Probate

Introduction

     When a loved one dies, there are many things that need to be done immediately, despite the difficulty of doing them in the midst of one’s grief.  These include registering the death, arranging the funeral, and giving notice to family and friends.  It is also important to start probate procedures as soon as practical so that your loved one’s property can be transferred to the heirs.  Karlson Law Group, P.A. can guide you through the process so that you avoid problems and take advantage of cost-saving opportunities. Below are some frequently asked questions (credit to Florida Bar Consumer Pamphlet – Probate):

What is Probate?

     Probate is a court-supervised process for identifying and gathering the assets of a deceased person (decedent), paying the decedent’s debts, and distributing the decedent’s assets to his or her beneficiaries. In general, the decedent’s assets are used first to pay the cost of the probate proceeding, then are used to pay the decedent’s outstanding debts, and the remainder is distributed to the decedent’s beneficiaries. The Florida Probate Code is found in Chapters 731 through 735 of the Florida Statutes and the rules governing Florida probate proceedings are found in the Florida Probate Rules, Part I and Part II (Rules 5.010-5.530).
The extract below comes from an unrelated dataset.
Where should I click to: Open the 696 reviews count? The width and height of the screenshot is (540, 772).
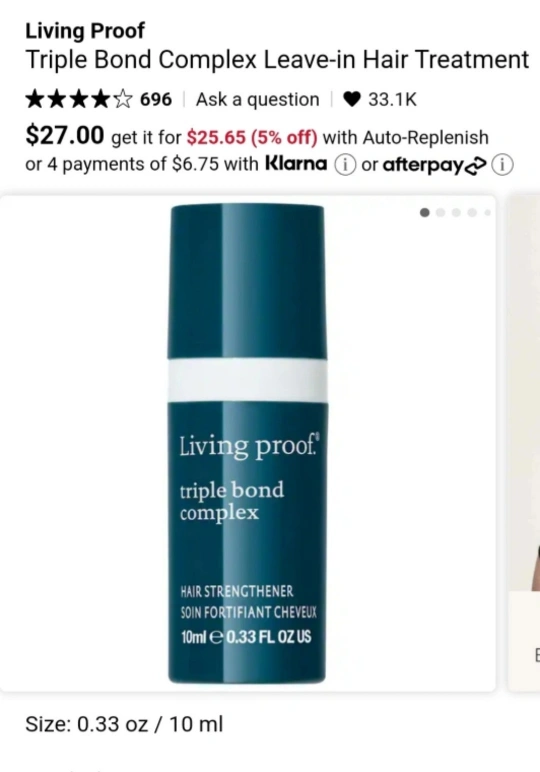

There are two types of probate administration under Florida law: formal administration and summary administration. This pamphlet will primarily discuss formal administration.

There is also a non-court supervised administration proceeding called “Disposition of Personal Property Without Administration.” This type of administration only applies in limited circumstances.

What are Probate Assets?

     Probate administration only applies to probate assets. Probate assets are those assets that the decedent owned in his or her sole name at death, or that were owned by the decedent and one or more co-owners and lacked a provision for automatic succession of ownership at death.